Rebecca Journo en plein « Bruitage »
L’Atelier de Paris a présenté la première d’une nouvelle création de Rebecca Journo, avec l’artiste sonore Mathieu Bonnafous qui semble animer le personnage mécanique incarné par la chorégraphe. Membres du collectif pluridisciplinaire La Pieuvre, les deux artistes explorent des zones ambigües entre geste et imaginaire sonore.
La Pieuvre est de retour, et elle a des yeux exorbitants. Elle porte un canevas ficelé dans le dos, sort et retire sa langue à grand bruit, marche au pas lourd et grince des pupilles. Intrigante, potentiellement menaçante quand elle avance en direction du public. Avec son Bruitage, Rebecca Journo reprend là où elle avait quitté la peau de L’Epouse et de La Ménagère, ses figures féminines surréelles, gestuelles et sonores.

Automate mécanique au visage grimé de blanc, elle nous transporte dans le temps des premiers humanoïdes, peut-être même de Frankenstein, si ce n’est le fameux Edward aux mains d’argent, et tranchantes.
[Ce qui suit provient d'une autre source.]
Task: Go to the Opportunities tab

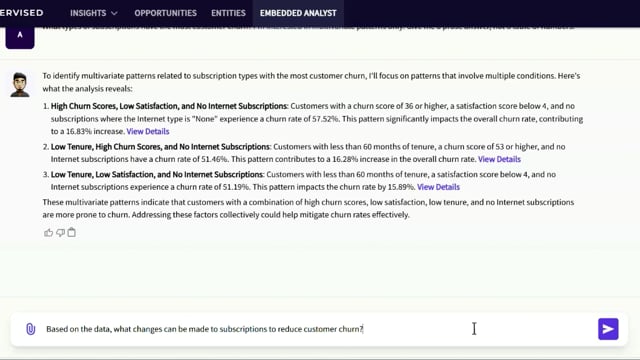Action: [165, 13]
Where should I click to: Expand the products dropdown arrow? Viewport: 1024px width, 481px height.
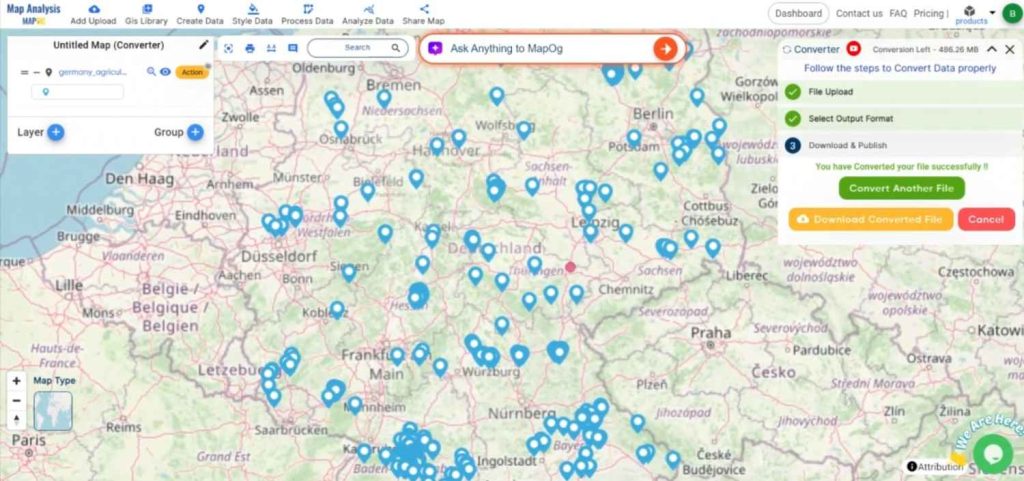991,13
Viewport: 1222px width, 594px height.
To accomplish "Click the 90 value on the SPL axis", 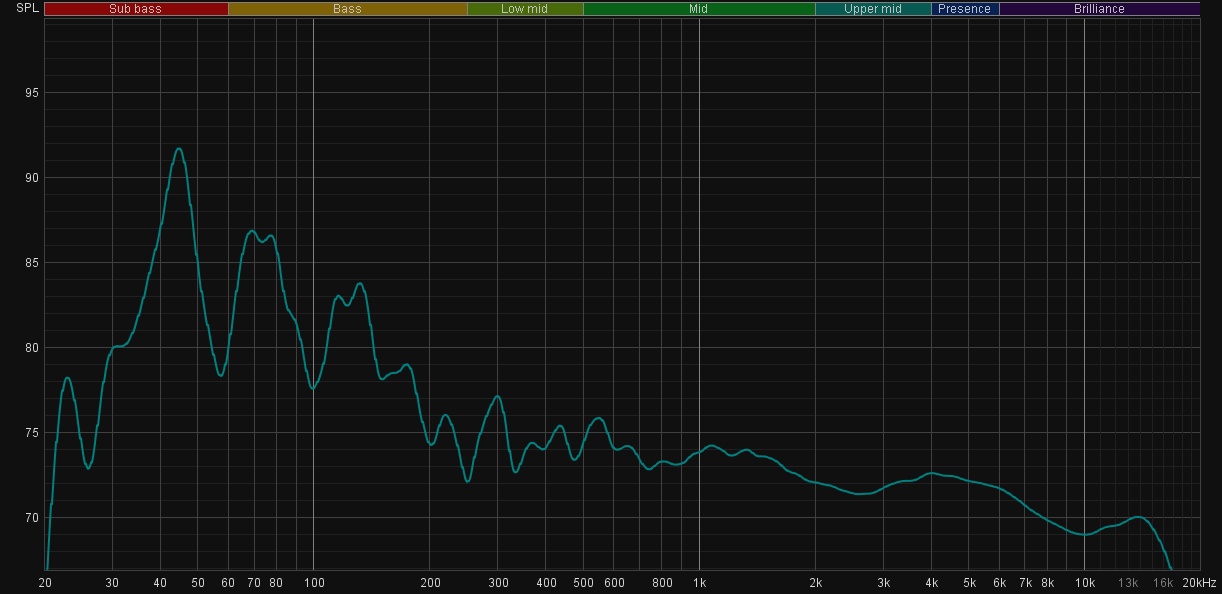I will [x=32, y=178].
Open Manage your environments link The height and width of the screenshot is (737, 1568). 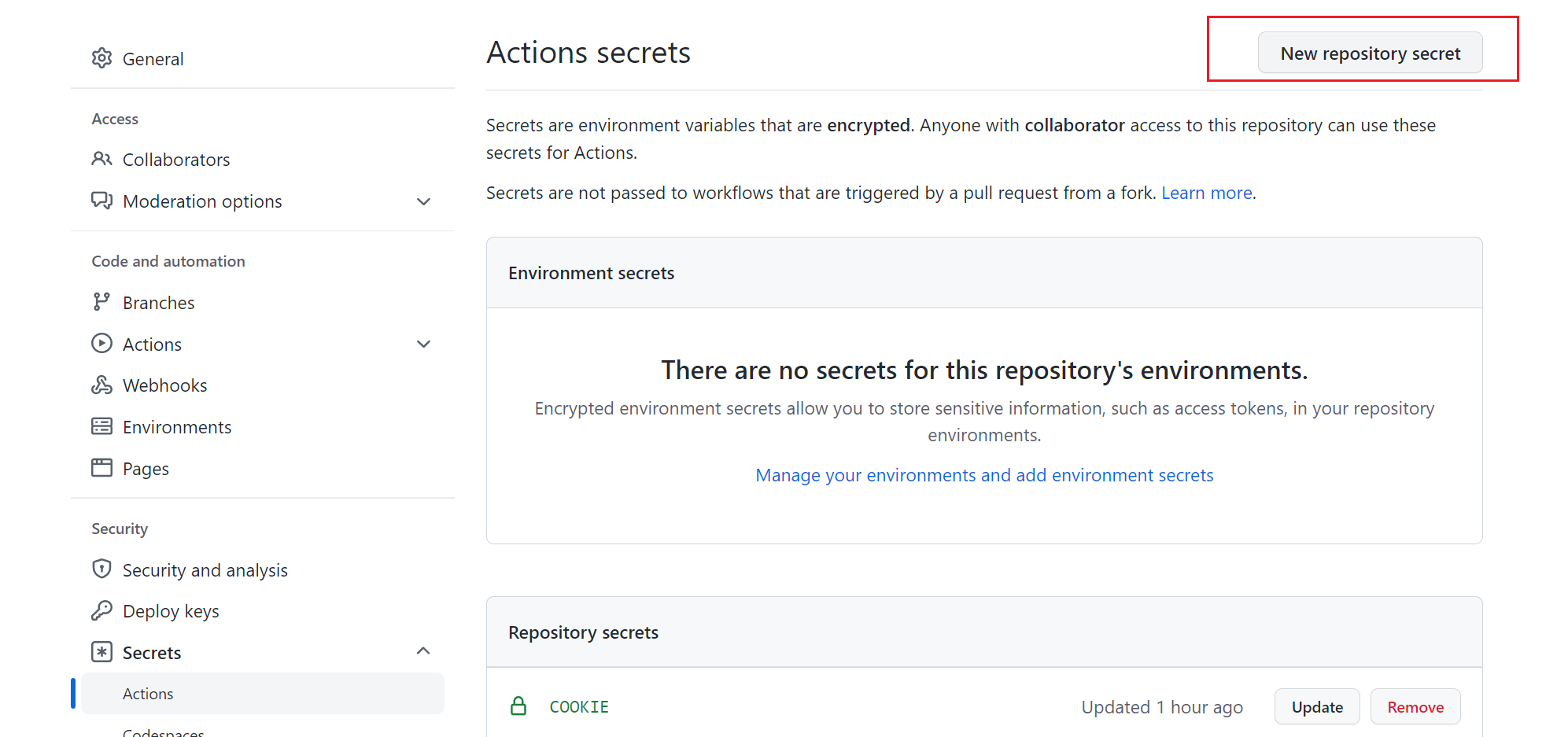pos(984,475)
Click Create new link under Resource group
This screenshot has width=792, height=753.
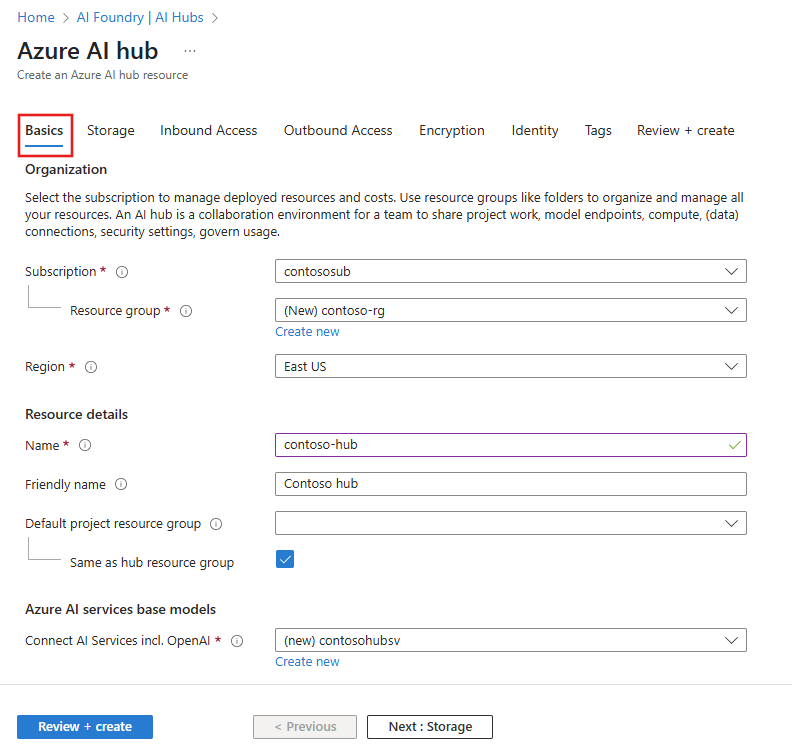coord(307,332)
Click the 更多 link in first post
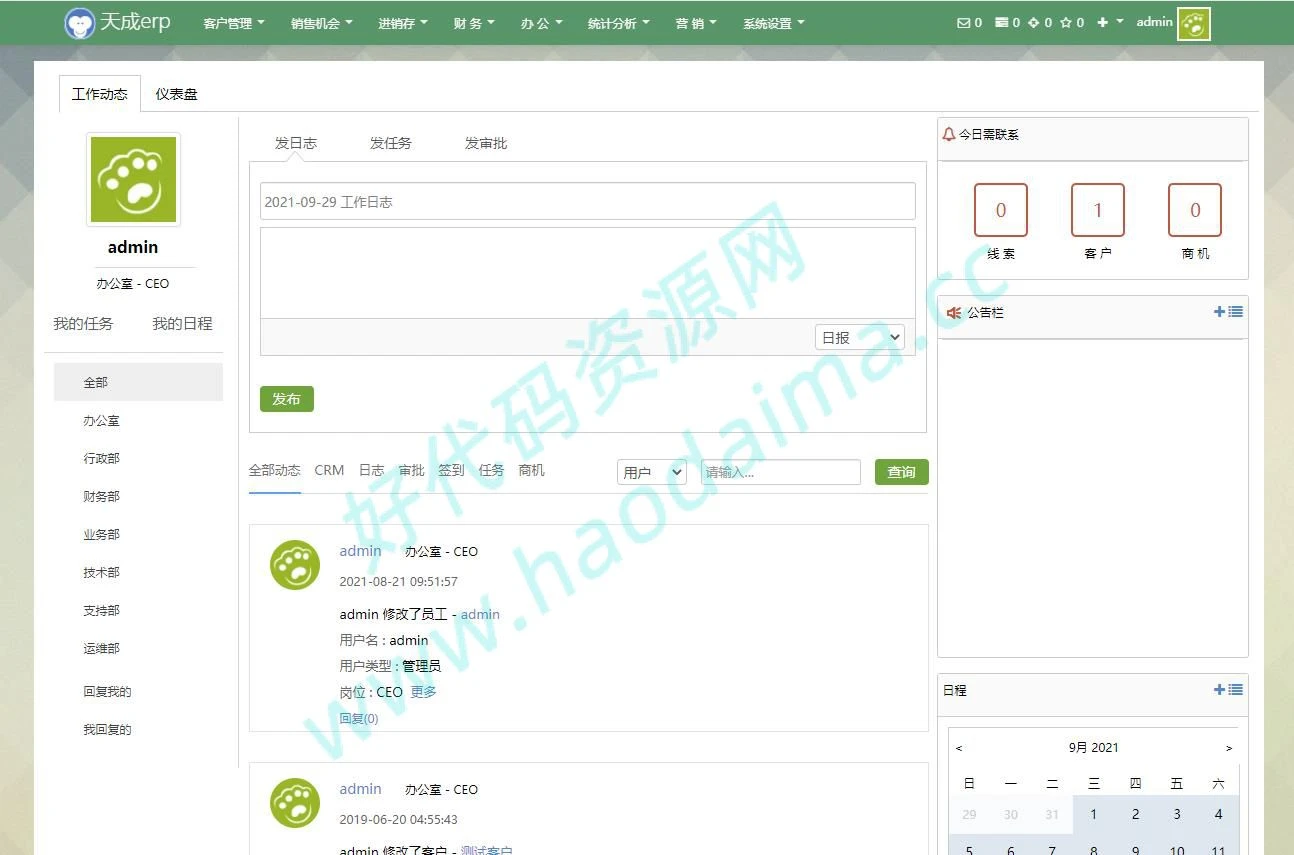Screen dimensions: 1294x855 tap(424, 692)
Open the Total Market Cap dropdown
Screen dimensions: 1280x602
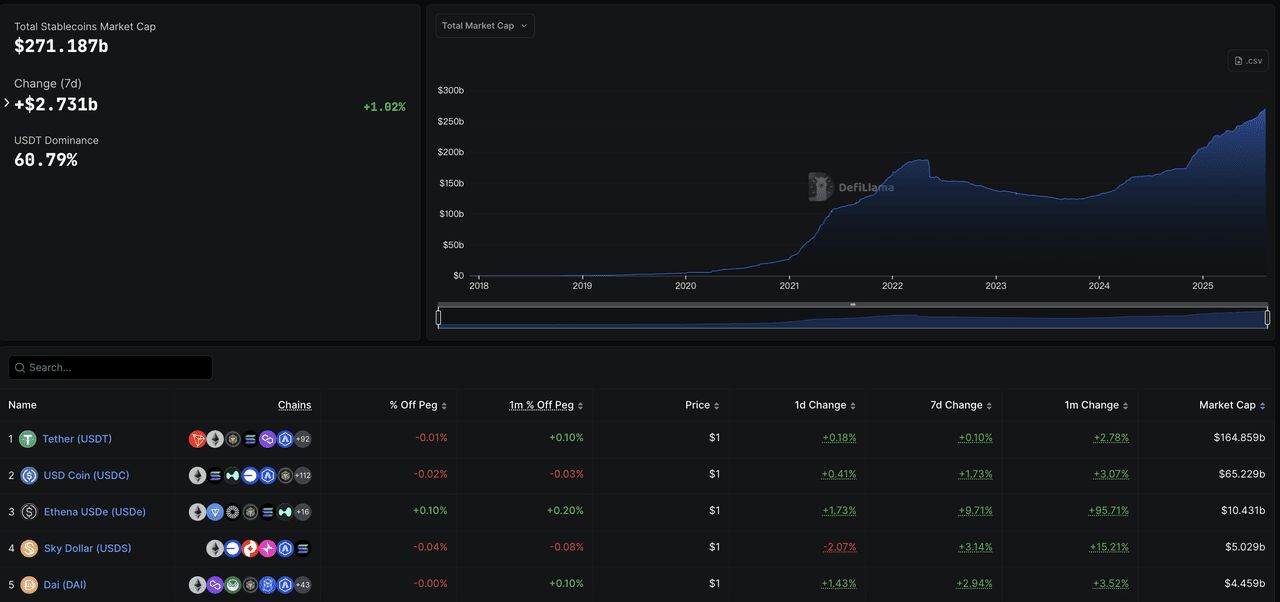484,26
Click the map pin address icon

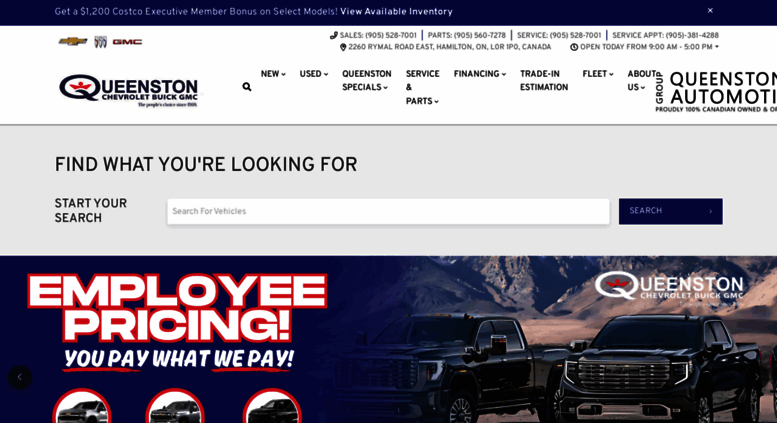coord(343,47)
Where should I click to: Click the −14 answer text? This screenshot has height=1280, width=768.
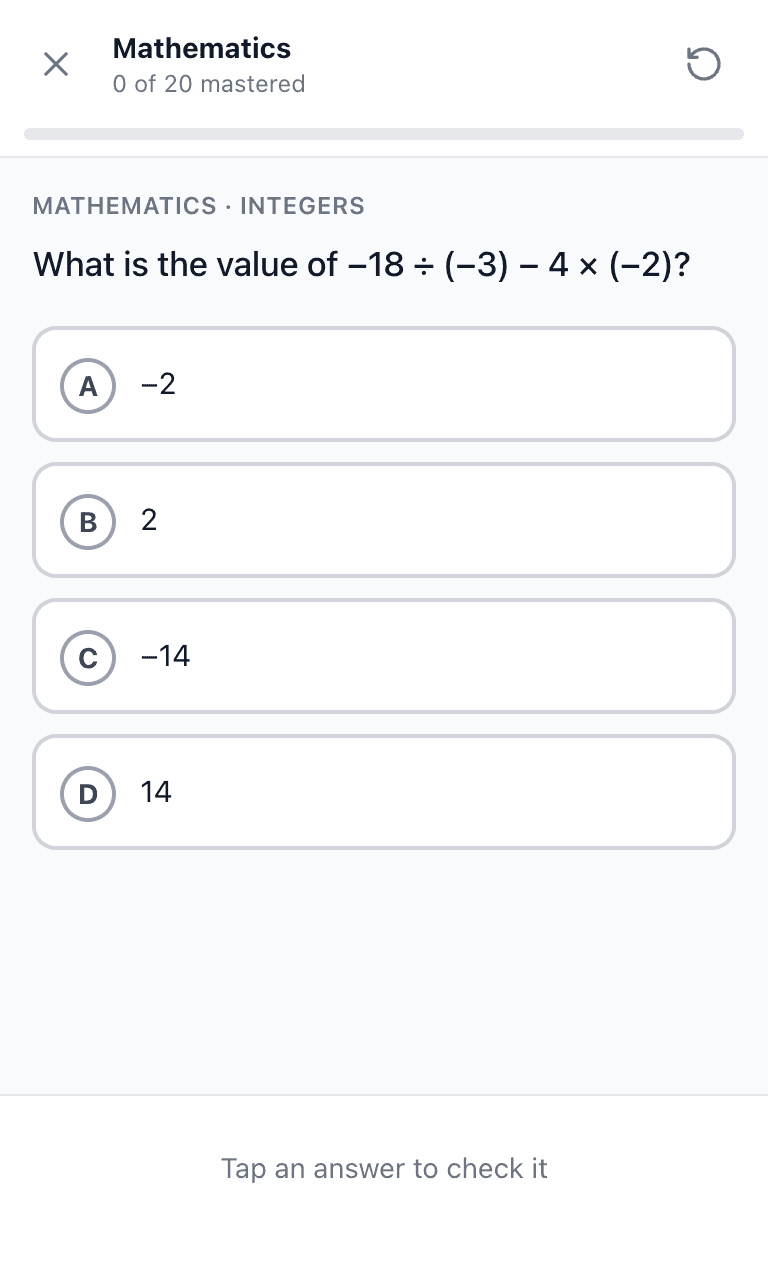(165, 656)
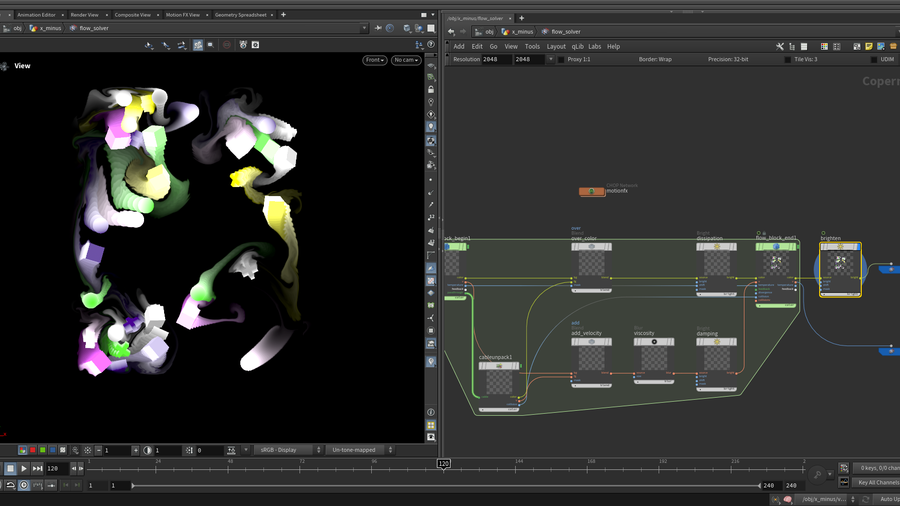Select the red channel swatch
Viewport: 900px width, 506px height.
pos(32,450)
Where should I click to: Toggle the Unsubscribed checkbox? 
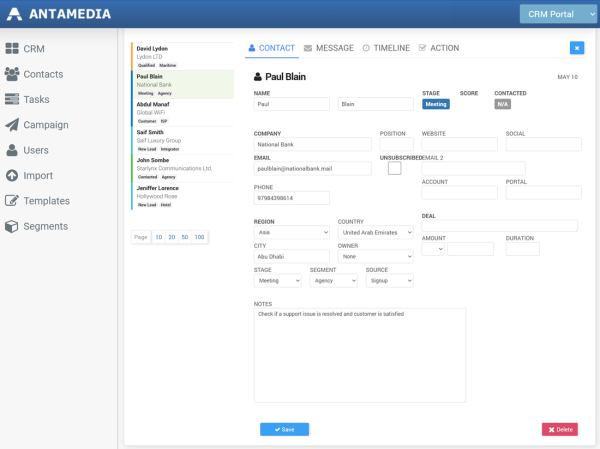point(394,168)
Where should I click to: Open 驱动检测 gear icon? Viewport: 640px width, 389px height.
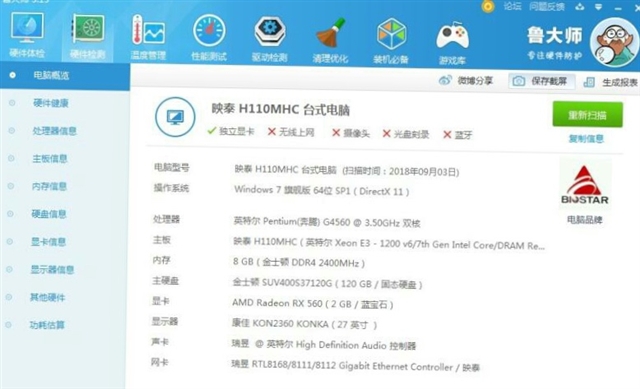[269, 31]
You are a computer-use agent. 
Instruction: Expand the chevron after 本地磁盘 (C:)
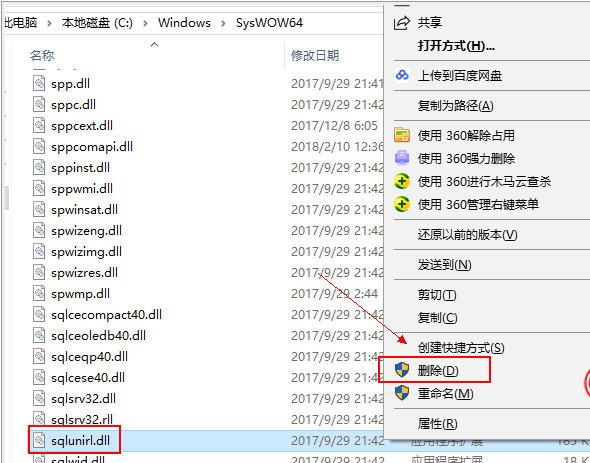pos(145,23)
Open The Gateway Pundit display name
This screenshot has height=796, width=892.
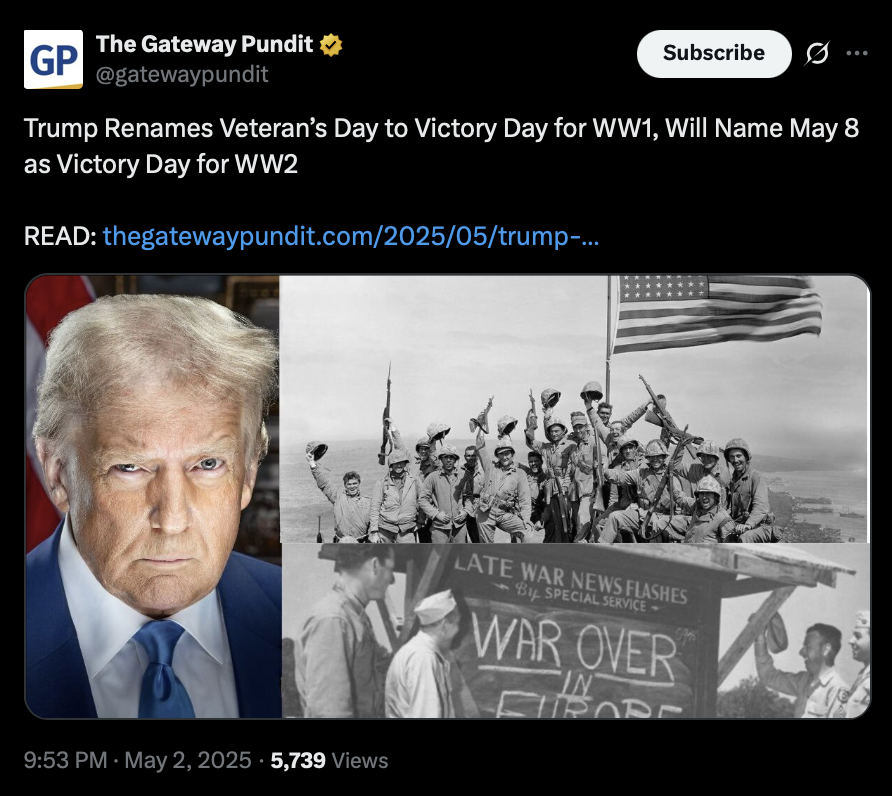tap(204, 44)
Cette figure-là est allègrement fantasmagorique et on est en droit de questionner ce qui peut bien l’animer.
Et si c’était les drôles de sons que l’on voit se produire en fond de scène ? Un étrange foley, l’artiste sonore Mathieu Bonnafous, autre bras du collectif La Pieuvre, manipule des objets indéfinissables. Et il le fait dans une boîte transparente aux allures d’aquarium, comme si tous ce bruitage émanait paradoxalement du monde silencieux des poissons. Mais ses bras rentrent, par le fond et du côté, dans ce castelet sonore et on ne peut s’empêcher de songer aux tentacules de la pieuvre. A moins qu’on y voie un incubateur , conçu pour donner vie au protagoniste automate…

Journo, serrée dans sa combinaison en latex d’un autre temps, pourrait sortir d’un musée forain ou de jouets du XIXe siècle. Ainsi affublée d’une seconde peau presque animale, elle crée des espaces imaginaires dans lesquels les sons semblent émaner d’invisibles objets. Entre ses mains, par exemple. Elle semble bien, elle aussi, manipuler quelque chose, mais cette chose n’existe que par le son. La vie se crée dans l’espace entre elle et Bonnafou en tant que créateur sonore.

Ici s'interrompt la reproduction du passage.